Thursday, 2 May 2013

Is agile wallaby management an oxymoron?


Wildlife management specialist Brett Ottley spoke at a recent field day about agile wallaby management.

In tropical savannas “Macropod densities are generally low (< 0.5 animals km2)…There maybe high grazing pressure from some species (e.g. agile wallaby) in localised areas, such as river frontages (Fisher et al 2004, p29).”

I suggest that in some agricultural situations, particularly on river frontages, where there is abundant water and protein and no population control, 1000 times the number above is not unrealistic. Brett suggested that for every wallaby he saw, there was another 15 nearby. Or at dawn and dusk when they are most active, only about 15-20% would be visible at any one time. Individuals come out and feed for a short time then go back into cover.

The fundamental problem with wallaby management is that there’s not a lot known about them. As a pest there has been little research, so it’s hard to devise management programs to address issues.

For example, the relationship between the number of pests and the impact they cause is unlikely to be linear. Impacts may be reduced sufficiently with minor culling, or only after most of the population is culled. Knowledge of this relationship is a critical part of understanding what needs to be done and the likely cost. But we don’t know how many wallabies would need to be culled to reduce impacts (revisit impacts here).

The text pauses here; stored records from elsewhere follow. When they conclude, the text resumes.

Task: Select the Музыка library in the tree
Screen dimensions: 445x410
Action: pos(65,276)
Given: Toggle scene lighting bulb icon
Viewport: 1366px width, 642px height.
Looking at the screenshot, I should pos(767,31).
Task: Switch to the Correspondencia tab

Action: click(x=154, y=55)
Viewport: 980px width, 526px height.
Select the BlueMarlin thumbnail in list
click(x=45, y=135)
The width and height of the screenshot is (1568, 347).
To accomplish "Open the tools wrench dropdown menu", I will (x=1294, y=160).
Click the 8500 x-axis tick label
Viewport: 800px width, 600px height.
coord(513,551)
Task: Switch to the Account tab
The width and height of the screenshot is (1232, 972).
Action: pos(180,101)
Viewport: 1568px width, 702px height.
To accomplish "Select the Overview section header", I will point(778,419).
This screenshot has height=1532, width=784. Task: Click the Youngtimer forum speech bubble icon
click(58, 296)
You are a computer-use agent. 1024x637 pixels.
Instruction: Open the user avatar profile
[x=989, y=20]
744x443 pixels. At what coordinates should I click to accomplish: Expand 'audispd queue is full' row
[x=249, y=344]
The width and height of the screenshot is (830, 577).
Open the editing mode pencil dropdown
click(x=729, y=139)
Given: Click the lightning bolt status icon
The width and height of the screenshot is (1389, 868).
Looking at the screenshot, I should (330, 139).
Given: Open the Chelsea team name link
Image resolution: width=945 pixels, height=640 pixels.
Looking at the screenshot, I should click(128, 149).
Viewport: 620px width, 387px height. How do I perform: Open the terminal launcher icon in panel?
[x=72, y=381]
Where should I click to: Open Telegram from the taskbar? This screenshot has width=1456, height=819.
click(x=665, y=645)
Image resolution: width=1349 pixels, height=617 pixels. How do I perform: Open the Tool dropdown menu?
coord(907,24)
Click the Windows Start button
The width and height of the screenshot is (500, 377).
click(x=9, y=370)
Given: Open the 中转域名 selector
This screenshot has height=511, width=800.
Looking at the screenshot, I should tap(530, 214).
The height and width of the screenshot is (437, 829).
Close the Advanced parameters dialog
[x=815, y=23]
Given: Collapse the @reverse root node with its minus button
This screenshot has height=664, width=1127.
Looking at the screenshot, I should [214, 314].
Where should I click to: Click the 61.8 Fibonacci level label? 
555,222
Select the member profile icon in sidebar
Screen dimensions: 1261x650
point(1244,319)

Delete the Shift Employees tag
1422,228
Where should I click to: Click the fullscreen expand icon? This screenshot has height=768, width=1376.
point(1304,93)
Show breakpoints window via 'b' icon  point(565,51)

The effort to get a regional population down to manageable levels with shooting appears too costly. And when the scent of neighbouring animals disappears following a cull, others will migrate into that area where resource availability is now high, increasing survivorship.

So could a scent be used to fool wallabies and keep them away from culled areas? Possibly, but Brett told us how quickly wallabies learn, almost overnight, about what’s going on around them and how to respond. They can learn to cross cattle grids. They avoid open areas if control pressure is high. They remember and react to the shooting methods even where it hasn’t been applied for 12 months. Brett suggested that most people don’t get numbers down enough to discover how smart and wary they can become.

Brett believes that dogs are a significant predator of wallabies and discussed research that he conducted where scats collected from dogs often contained agile wallaby hair. Stopping culling of wild dogs is not an option for most pastoralists, but it does suggest that dogs trained to avoid calves and operated over several properties could be beneficial (e.g. Merrema dogs).